*** Opening PROVIDED DATA ***
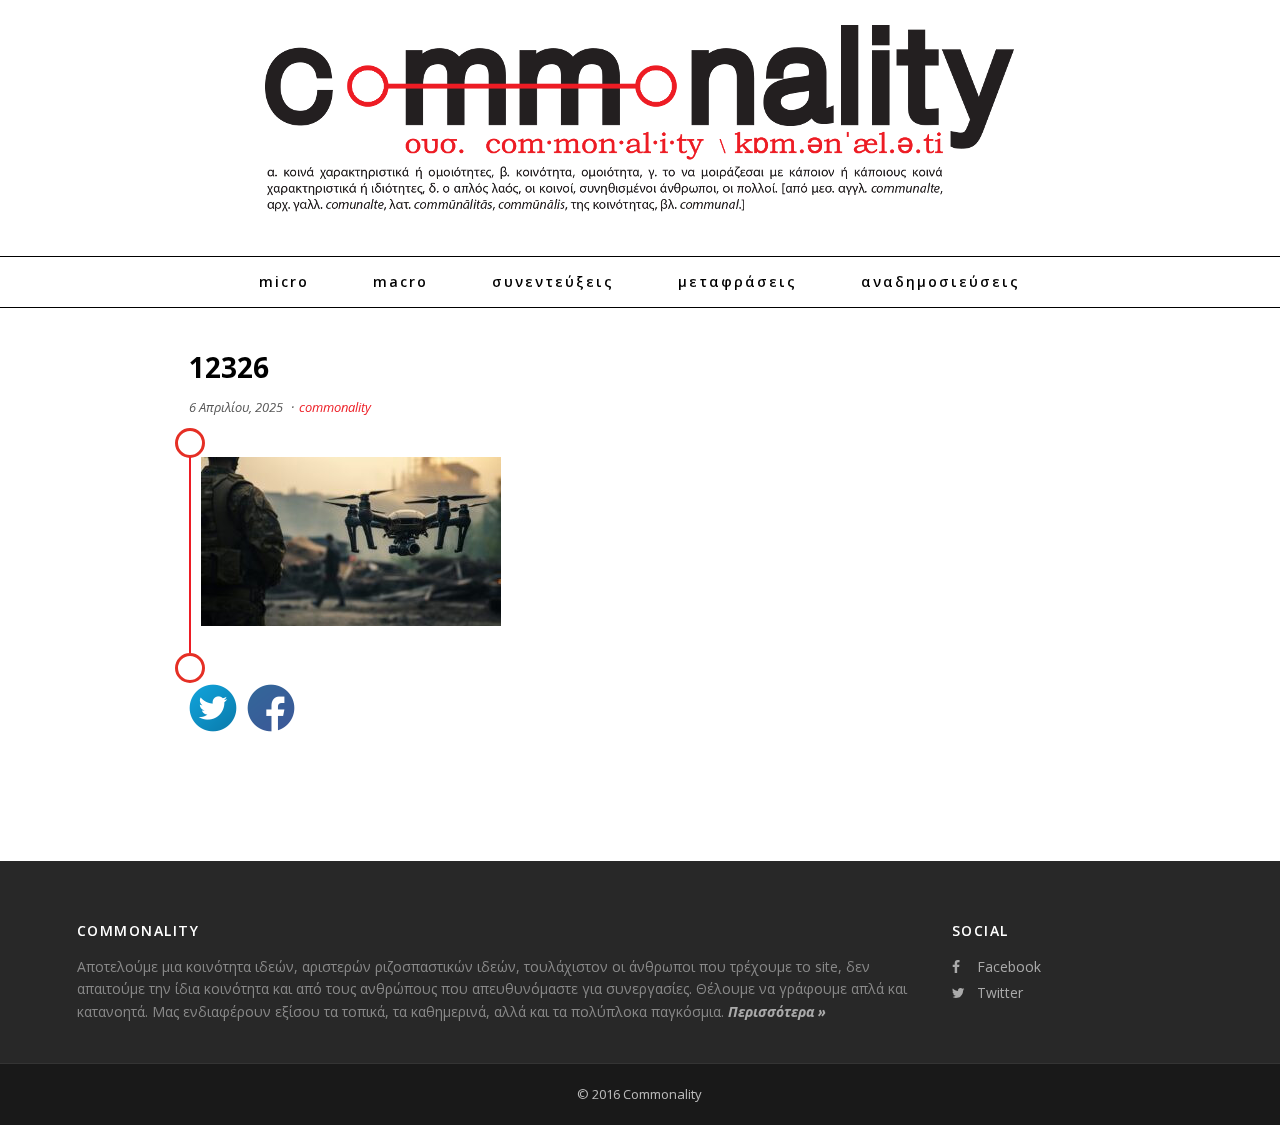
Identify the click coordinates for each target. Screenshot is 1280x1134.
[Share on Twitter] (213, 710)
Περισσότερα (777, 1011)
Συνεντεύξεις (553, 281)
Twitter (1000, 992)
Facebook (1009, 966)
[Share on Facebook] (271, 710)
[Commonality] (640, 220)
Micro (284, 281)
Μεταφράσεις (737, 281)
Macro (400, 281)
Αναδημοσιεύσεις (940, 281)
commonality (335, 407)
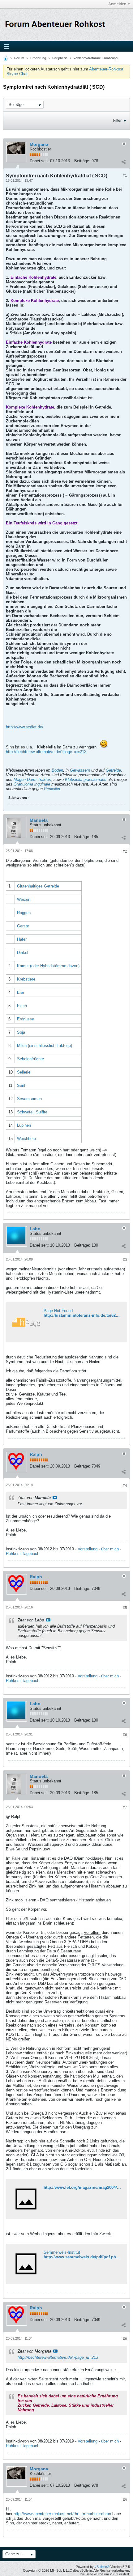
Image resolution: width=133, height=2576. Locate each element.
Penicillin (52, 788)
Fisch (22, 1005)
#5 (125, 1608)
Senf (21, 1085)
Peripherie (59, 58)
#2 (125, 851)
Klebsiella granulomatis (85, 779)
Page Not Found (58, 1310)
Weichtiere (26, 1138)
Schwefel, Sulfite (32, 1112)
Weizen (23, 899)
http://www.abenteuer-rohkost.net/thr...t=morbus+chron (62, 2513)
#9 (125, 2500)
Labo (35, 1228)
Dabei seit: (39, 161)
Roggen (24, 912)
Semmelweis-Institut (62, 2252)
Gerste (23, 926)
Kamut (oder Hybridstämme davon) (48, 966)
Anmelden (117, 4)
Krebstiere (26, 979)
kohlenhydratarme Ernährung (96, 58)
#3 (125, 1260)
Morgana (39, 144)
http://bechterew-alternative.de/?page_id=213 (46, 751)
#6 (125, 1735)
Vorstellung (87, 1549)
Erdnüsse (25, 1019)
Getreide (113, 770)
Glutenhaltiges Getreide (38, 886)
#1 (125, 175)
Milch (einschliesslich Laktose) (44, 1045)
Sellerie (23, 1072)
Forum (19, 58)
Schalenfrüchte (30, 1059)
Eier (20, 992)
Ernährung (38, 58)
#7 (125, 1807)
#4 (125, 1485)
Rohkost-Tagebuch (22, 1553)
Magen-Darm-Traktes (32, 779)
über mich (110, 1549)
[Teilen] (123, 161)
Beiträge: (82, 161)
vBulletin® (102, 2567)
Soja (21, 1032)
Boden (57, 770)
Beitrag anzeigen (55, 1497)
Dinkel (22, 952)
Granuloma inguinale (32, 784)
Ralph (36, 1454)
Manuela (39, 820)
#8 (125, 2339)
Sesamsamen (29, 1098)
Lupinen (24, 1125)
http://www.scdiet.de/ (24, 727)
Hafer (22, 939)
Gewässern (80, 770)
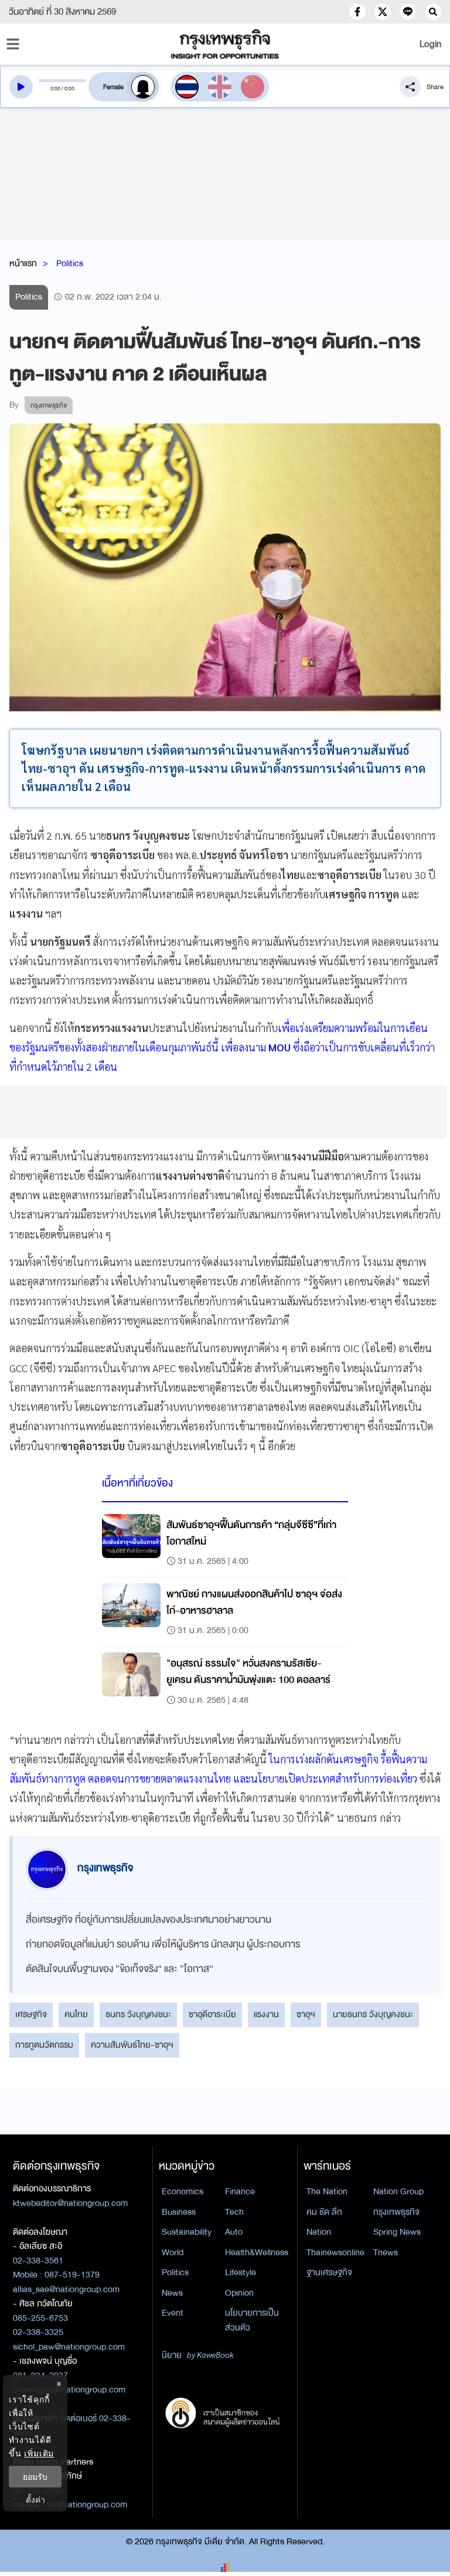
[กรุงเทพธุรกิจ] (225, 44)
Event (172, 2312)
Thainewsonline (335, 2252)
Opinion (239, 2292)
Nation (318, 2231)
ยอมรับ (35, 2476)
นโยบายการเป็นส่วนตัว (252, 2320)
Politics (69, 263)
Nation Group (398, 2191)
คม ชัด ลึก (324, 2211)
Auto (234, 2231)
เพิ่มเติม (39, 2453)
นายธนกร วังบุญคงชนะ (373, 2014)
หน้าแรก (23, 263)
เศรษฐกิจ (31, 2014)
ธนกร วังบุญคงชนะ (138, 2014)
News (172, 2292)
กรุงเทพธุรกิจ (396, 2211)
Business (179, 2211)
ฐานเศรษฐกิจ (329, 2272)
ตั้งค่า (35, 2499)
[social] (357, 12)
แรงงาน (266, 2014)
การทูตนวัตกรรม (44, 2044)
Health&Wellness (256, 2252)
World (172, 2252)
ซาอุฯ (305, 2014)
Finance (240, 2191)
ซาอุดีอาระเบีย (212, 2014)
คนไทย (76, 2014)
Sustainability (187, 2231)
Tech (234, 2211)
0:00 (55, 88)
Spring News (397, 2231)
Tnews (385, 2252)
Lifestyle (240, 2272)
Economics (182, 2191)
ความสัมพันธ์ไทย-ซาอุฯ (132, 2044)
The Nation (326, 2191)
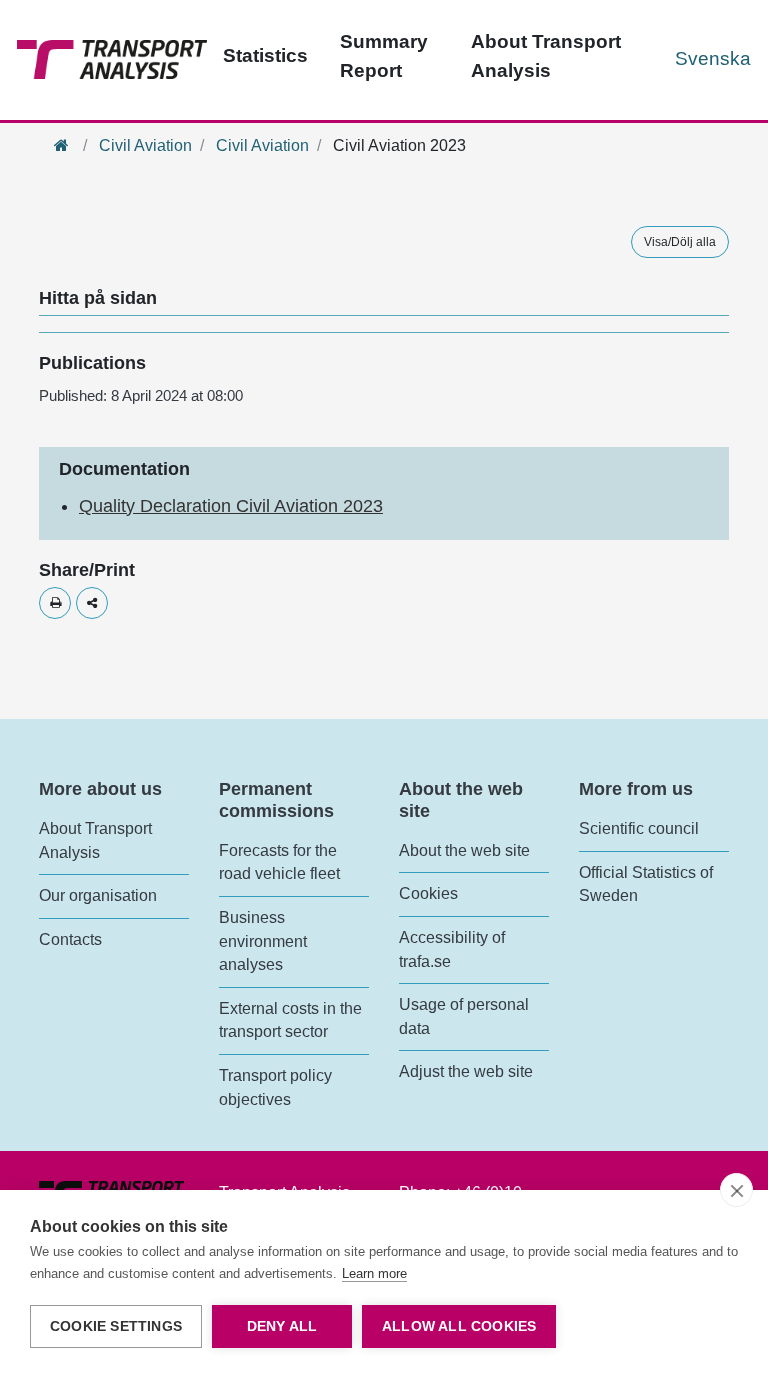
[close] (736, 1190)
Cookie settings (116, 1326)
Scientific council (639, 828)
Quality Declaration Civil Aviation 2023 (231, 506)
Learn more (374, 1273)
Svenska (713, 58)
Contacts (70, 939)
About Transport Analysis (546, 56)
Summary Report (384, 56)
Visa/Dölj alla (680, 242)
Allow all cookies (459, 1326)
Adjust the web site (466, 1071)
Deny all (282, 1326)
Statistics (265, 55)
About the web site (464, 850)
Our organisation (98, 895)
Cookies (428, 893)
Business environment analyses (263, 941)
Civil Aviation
*** Closing PROVIDED DATA ***
DESCRIPTION OF THE TASK
Write out exactly the opening lines of the data, stopping after the line that holds "#2 (125, 851)". Exclude pictures.

THE COMPLETED TASK
Identify the click coordinates for each target. Screenshot is 1280x1134.
[Share on Twitter] (213, 710)
Περισσότερα (777, 1011)
Συνεντεύξεις (553, 281)
Twitter (1000, 992)
Facebook (1009, 966)
[Share on Facebook] (271, 710)
[Commonality] (640, 220)
Micro (284, 281)
Μεταφράσεις (737, 281)
Macro (400, 281)
Αναδημοσιεύσεις (940, 281)
commonality (335, 407)
Image resolution: width=133, height=2576. Locate each element.
Penicillin (52, 788)
Fisch (22, 1005)
#5 (125, 1608)
Senf (21, 1085)
Peripherie (59, 58)
#2 (125, 851)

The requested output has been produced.